Employees fight to get wages owed them

Wage theft help

• The Lawrence Worker Justice Coalition holds a walk-in clinic from 6 p.m. to 8 p.m. on the fourth Monday of every month at Plymouth Congregational Church, 925 Vt. For assistance during other times, call 727-1237.

• Employees and employers can receive assistance and information about labor laws by calling the Department of Labor local help line at 913-551-5721.

Lawrence resident Curtis Dalyrmple worked a lot of overtime hours during the summer of 2009 for a local construction contractor.

The extra hours in the hot Kansas sun didn’t bother Dalyrmple, who’s spent decades working at a variety of manual labor jobs. It’s just that he’d like to be paid the time-and-a-half hourly rate he’s legally entitled to.

His boss didn’t see it that way, refusing for months to pay anything but the regular wage. Dalyrmple asked his boss but didn’t push the issue, concerned that if he did he’d be fired.

“I felt robbed,” said Dalyrmple, who was eventually fired by the contractor. All told, Dalyrmple estimated his former employer owed him $1,300.

Laura Canelos, coordinator of the Lawrence Worker Justice Coalition, said the type of “wage theft” Dalyrmple experienced is more common in Lawrence than people think.

Canelos organizes a monthly clinic, during which workers in the area stop in for help getting unpaid wages. Canelos sees a variety of situations, but often it’s cases involving unpaid overtime or employees who aren’t paid minimum wage.

“Every little thing you can do,” said Canelos, explaining the many, sometimes creative, ways that employers skirt federal and state labor laws.

Exactly how often wage theft occurs in Lawrence isn’t known. The Journal-World filed an open records request with the U.S. Department of Labor for formal complaints made against Lawrence businesses. But the department doesn’t sort complaints by city, and fulfilling the Journal-World’s request would have cost at least several thousand dollars, the labor department said.

In the year Canelos has been operating the clinic, she’s handled about 30 cases. Often, an informal inquiry by Canelos is enough to get an employer to pay up. If not, Canelos has the option of helping file a formal complaint with the labor department.

Adam Huggins, an investigator with the department’s Kansas City district office, said his office sees a wide variety of wage theft cases.

But education is the key, he said, to ensuring that workers are paid what they deserve. For instance, undocumented workers are a population that’s especially vulnerable to wage theft, as they may not be familiar with laws or they fear being deported if they complain. But Huggins said his department doesn’t check documentation status, and department workers’ only concern is getting employers to abide federal labor laws.
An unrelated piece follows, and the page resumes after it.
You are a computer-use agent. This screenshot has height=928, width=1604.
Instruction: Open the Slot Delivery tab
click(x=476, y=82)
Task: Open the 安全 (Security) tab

Huggins speaks across the region to employers and employees, trying to spread the word about the labor laws and encourage best practices.
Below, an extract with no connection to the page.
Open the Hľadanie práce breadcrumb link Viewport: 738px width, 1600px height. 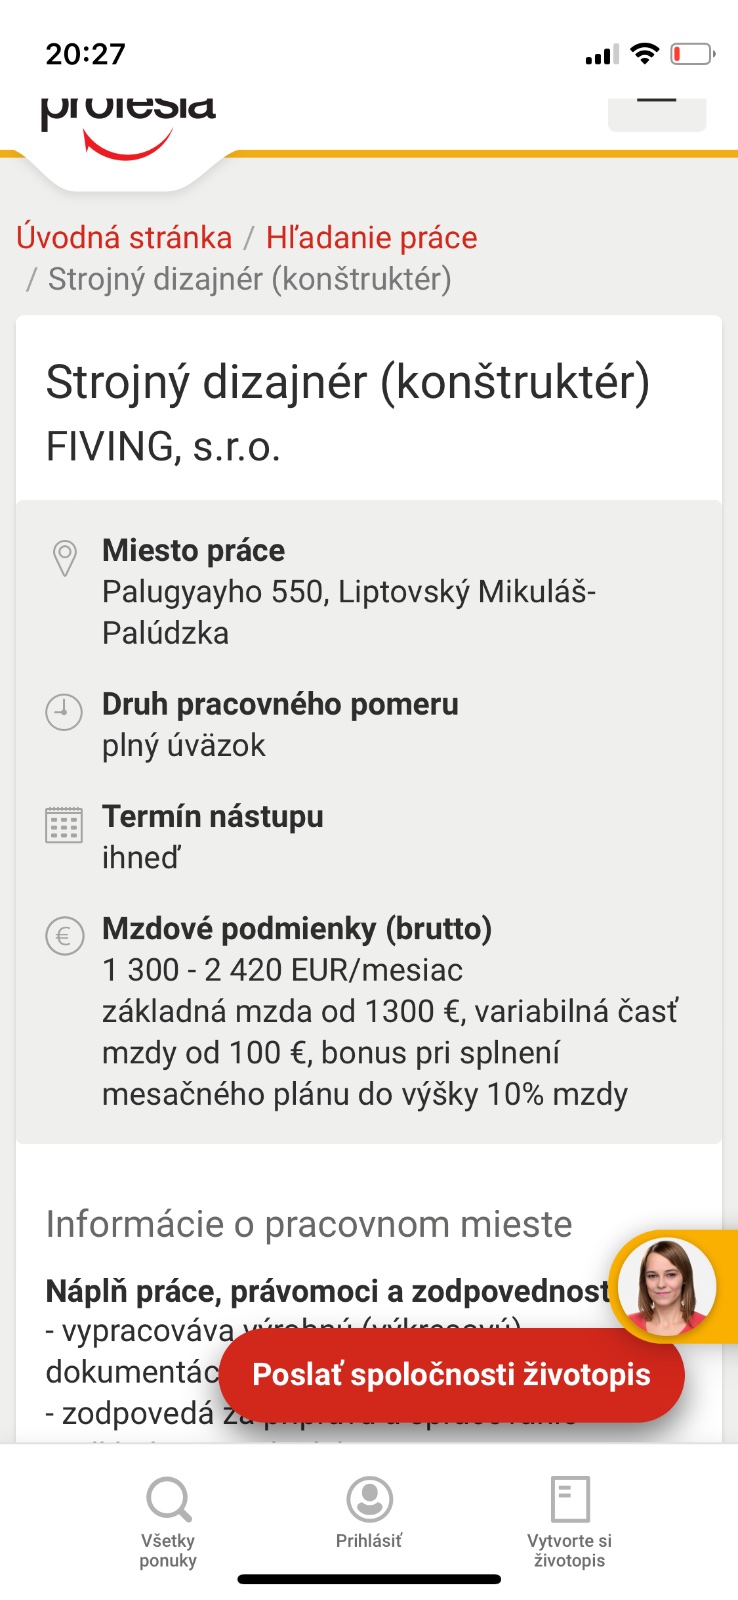pyautogui.click(x=371, y=237)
Both Huggins and Canelos advise workers to keep as much documentation as possible, and especially recommend keeping a detailed log of work hours.

For Dalyrmple, who was helped by the Worker Justice Coalition, it was the threat of a labor department complaint that got his former boss earlier this year to pay the $1,300. Once he started working with the coalition, it took several months for his ex-boss to comply. The money helped, but, more importantly, Dalyrmple said: “It’s the principle of it. You’re due that money.”